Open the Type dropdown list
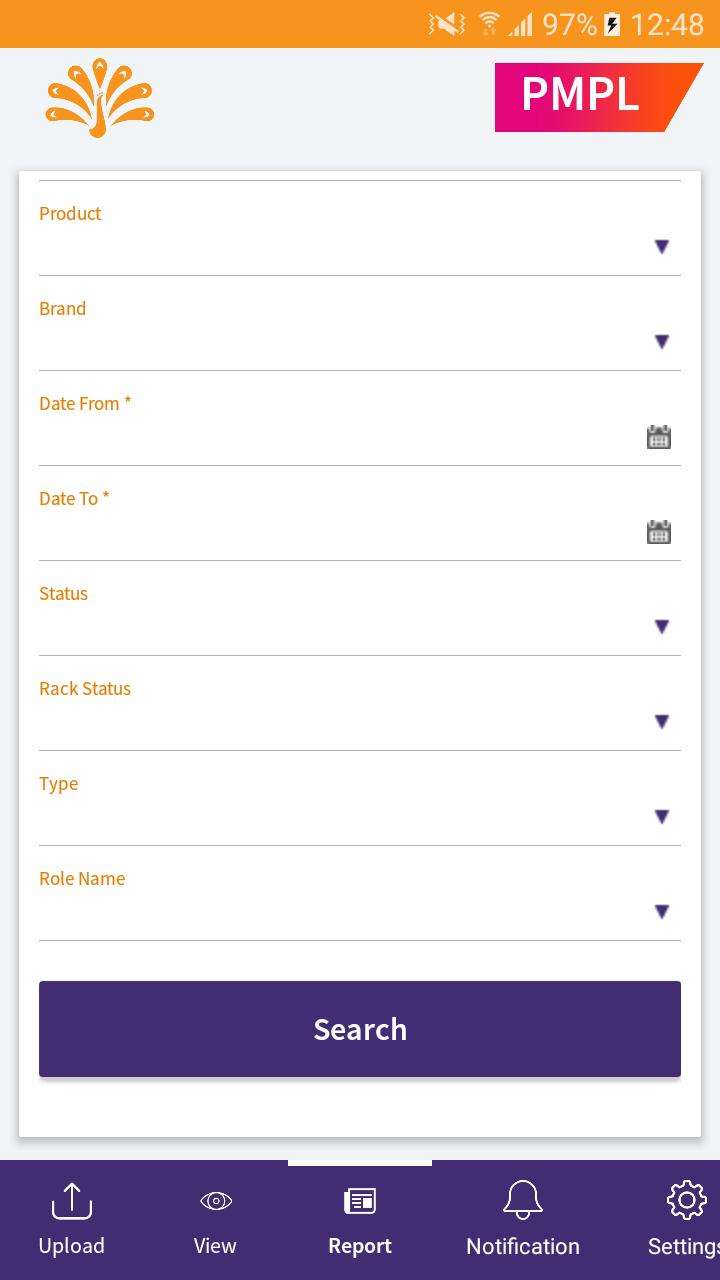 tap(661, 817)
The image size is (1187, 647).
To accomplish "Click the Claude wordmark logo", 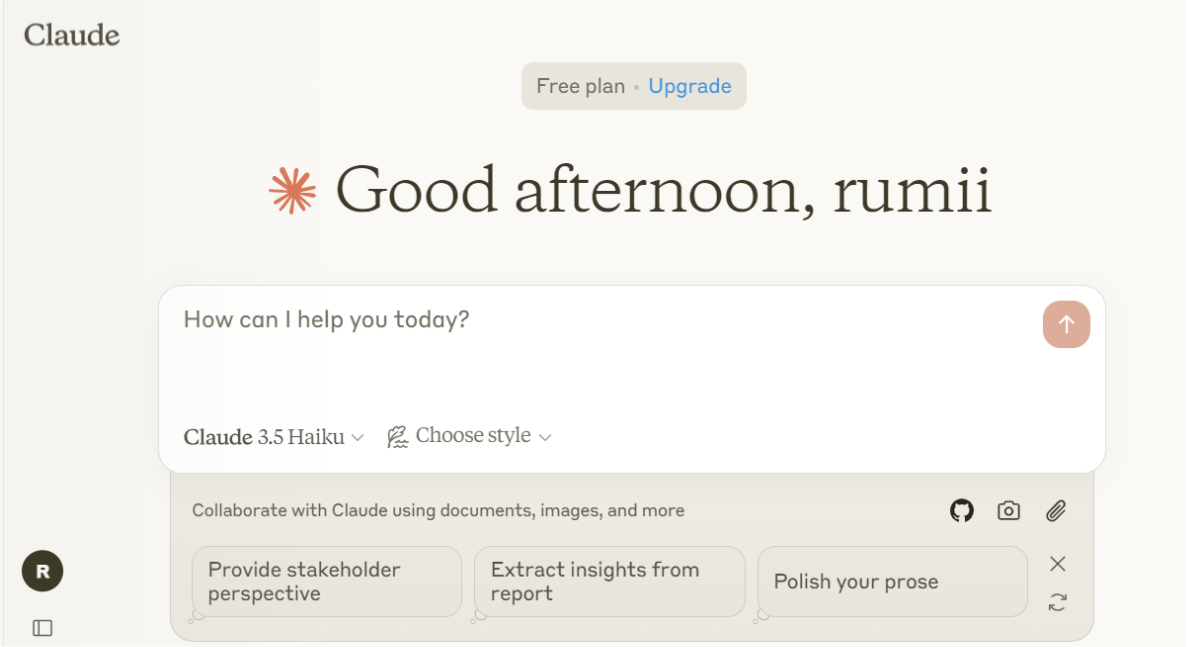I will click(72, 35).
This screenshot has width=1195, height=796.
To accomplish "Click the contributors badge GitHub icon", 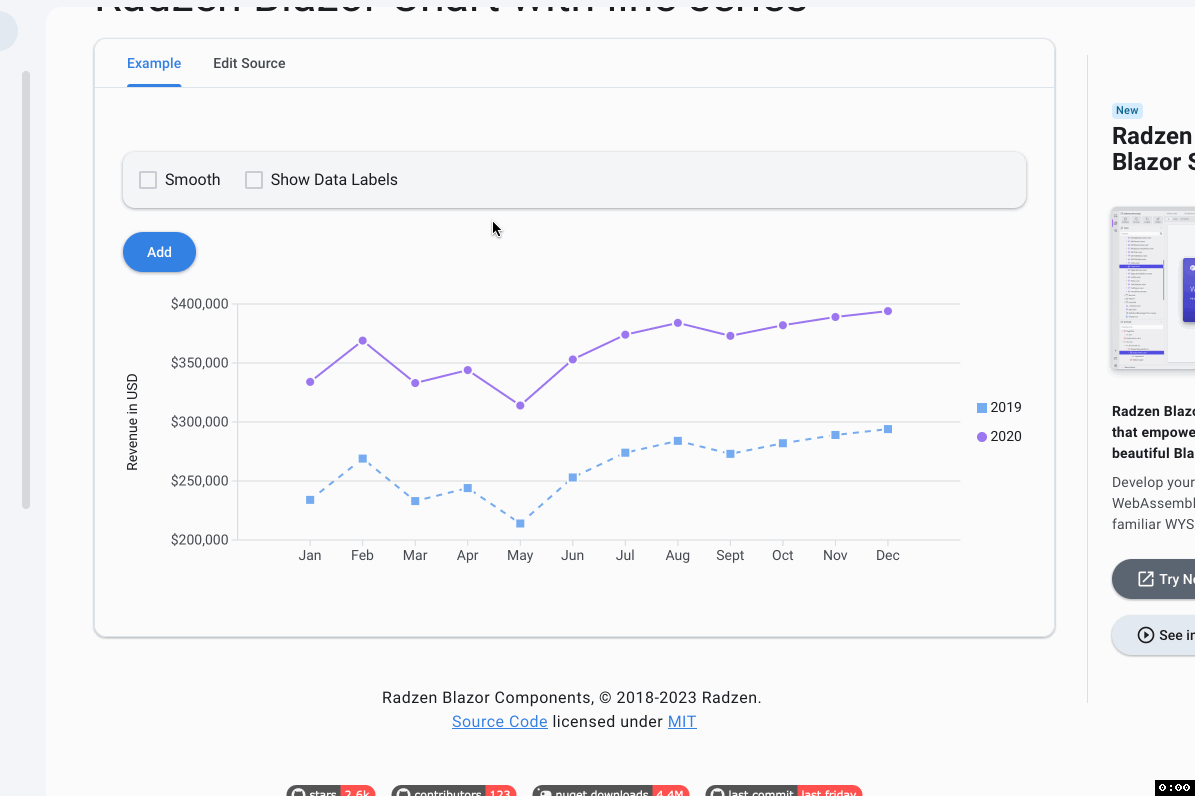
---*---
*The problem:*
When you reach the line containing "This screenshot has width=1195, height=796." in the entries above, please retype it and each line after it through the last one, exactly, without the pictures.

*Solution to this task:*
This screenshot has width=1195, height=796.
To accomplish "Click the contributors badge GitHub icon", 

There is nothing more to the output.